Saved data entries:
+--

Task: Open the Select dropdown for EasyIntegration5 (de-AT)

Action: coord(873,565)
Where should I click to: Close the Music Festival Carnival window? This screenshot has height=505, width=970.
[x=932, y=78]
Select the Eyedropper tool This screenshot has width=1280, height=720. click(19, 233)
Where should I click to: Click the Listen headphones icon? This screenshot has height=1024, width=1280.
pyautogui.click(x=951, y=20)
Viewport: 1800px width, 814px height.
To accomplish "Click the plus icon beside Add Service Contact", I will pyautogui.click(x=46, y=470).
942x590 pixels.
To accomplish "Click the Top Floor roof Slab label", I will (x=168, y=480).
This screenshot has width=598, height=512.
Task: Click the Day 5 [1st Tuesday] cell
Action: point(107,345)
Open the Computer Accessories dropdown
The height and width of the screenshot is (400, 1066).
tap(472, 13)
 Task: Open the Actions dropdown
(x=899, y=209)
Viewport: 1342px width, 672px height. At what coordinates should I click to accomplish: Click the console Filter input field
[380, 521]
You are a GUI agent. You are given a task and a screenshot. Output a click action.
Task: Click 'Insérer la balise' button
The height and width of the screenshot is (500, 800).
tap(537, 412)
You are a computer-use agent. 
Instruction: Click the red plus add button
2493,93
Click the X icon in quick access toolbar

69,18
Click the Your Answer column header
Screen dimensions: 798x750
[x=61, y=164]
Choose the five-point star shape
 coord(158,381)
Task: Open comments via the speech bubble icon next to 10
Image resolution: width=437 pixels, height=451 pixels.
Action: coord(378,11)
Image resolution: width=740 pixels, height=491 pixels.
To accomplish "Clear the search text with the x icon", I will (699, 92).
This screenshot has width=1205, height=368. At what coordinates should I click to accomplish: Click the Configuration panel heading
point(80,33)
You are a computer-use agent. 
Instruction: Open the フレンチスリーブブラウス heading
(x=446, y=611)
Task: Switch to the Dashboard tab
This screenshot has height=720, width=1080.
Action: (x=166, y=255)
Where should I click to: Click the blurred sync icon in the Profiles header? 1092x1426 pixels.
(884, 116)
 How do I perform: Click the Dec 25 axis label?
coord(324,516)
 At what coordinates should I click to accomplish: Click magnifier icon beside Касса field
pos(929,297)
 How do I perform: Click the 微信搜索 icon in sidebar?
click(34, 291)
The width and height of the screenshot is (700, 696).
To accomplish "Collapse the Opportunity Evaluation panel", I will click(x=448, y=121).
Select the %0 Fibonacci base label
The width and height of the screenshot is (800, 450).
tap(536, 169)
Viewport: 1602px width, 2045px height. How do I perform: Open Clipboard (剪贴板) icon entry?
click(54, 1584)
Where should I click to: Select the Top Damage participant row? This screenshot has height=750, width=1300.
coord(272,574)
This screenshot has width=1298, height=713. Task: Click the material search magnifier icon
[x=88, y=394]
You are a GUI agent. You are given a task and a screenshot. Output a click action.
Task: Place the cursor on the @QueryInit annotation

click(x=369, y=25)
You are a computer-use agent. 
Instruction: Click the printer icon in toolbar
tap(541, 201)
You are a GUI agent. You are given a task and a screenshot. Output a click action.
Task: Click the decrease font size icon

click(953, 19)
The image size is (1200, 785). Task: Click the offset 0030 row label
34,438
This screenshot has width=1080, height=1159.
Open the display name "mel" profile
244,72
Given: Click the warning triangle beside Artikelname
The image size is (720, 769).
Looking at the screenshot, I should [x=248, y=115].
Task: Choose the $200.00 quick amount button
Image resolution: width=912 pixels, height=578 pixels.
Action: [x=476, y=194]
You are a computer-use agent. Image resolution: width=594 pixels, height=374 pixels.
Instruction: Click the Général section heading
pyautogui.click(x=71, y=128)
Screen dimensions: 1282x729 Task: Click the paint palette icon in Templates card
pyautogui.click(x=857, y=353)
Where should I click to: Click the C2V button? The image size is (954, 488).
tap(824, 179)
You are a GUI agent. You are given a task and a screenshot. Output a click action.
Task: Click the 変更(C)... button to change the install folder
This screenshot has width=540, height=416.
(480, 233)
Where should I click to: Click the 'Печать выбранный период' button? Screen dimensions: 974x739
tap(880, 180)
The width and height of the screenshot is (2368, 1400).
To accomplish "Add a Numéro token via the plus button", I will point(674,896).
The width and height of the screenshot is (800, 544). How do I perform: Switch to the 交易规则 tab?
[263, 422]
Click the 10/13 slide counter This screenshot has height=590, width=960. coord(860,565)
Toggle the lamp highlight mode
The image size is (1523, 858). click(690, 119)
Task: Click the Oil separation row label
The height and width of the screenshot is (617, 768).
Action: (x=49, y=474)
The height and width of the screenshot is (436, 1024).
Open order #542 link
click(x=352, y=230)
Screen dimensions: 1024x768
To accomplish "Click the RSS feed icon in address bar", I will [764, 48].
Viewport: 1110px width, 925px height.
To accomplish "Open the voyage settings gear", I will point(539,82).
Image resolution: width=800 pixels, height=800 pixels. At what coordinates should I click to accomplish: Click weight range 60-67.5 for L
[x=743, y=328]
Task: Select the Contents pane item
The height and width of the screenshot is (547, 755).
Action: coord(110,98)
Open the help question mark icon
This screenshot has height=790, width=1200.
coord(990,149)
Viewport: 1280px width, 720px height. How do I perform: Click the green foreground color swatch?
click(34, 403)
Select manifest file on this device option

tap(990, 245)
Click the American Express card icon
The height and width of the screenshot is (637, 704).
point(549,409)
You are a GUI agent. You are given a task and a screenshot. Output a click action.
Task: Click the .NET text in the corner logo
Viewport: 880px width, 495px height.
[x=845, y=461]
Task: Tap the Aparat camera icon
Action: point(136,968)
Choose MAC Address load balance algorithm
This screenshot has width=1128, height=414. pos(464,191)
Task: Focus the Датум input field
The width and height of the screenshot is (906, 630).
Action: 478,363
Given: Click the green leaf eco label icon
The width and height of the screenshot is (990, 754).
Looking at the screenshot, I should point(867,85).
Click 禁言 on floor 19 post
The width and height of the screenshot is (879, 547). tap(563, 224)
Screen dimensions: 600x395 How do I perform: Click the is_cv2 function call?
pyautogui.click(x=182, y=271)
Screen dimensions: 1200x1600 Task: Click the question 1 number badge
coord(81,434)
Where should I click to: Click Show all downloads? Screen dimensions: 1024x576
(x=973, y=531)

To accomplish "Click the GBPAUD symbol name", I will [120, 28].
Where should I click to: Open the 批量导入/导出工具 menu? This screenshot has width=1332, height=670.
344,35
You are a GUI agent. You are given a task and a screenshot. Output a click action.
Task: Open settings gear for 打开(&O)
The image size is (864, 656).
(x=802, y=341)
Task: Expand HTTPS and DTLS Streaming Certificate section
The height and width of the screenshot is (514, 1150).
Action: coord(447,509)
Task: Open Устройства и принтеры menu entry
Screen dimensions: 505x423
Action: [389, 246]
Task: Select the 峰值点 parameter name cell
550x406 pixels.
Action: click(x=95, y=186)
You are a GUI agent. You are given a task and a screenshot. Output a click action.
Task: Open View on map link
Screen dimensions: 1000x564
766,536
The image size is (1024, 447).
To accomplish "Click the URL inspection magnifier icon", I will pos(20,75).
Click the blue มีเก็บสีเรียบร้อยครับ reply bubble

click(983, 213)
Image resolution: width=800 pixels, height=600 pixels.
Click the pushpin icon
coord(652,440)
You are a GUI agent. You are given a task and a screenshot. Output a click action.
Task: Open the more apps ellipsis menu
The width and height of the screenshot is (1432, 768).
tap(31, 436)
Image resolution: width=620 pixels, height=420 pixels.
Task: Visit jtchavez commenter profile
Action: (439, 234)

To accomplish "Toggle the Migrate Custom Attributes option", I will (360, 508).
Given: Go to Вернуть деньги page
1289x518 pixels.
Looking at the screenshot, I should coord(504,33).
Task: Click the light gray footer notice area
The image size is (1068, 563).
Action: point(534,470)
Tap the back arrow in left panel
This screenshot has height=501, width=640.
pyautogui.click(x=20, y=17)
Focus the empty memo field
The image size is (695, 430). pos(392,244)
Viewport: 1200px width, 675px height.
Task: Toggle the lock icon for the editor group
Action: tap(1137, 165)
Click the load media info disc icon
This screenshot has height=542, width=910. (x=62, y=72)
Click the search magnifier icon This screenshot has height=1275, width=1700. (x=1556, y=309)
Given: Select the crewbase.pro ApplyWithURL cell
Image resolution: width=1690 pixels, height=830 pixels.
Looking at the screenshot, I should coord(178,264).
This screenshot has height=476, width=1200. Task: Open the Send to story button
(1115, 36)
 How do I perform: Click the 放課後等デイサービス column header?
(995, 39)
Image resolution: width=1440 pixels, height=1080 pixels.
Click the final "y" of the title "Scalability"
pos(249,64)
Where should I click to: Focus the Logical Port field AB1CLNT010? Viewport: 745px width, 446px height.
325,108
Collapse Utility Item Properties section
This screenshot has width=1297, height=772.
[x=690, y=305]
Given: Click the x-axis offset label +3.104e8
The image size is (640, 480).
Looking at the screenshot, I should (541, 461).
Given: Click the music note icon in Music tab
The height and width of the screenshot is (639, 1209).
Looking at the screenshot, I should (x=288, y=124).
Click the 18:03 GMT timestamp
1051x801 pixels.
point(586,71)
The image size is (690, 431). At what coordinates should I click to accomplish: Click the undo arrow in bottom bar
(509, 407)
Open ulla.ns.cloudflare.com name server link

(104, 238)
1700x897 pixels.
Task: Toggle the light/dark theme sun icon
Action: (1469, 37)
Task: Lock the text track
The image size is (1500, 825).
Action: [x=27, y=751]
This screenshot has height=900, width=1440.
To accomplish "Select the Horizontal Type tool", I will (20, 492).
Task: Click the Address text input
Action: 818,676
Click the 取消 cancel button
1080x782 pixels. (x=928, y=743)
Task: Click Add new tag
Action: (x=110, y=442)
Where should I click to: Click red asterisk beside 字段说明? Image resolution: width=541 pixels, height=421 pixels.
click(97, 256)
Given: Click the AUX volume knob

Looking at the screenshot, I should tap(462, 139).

+--

From the entries above, pull out each line that includes "gear".

To accomplish "Open the voyage settings gear", I will point(539,82).
Task: Open settings gear for 打开(&O)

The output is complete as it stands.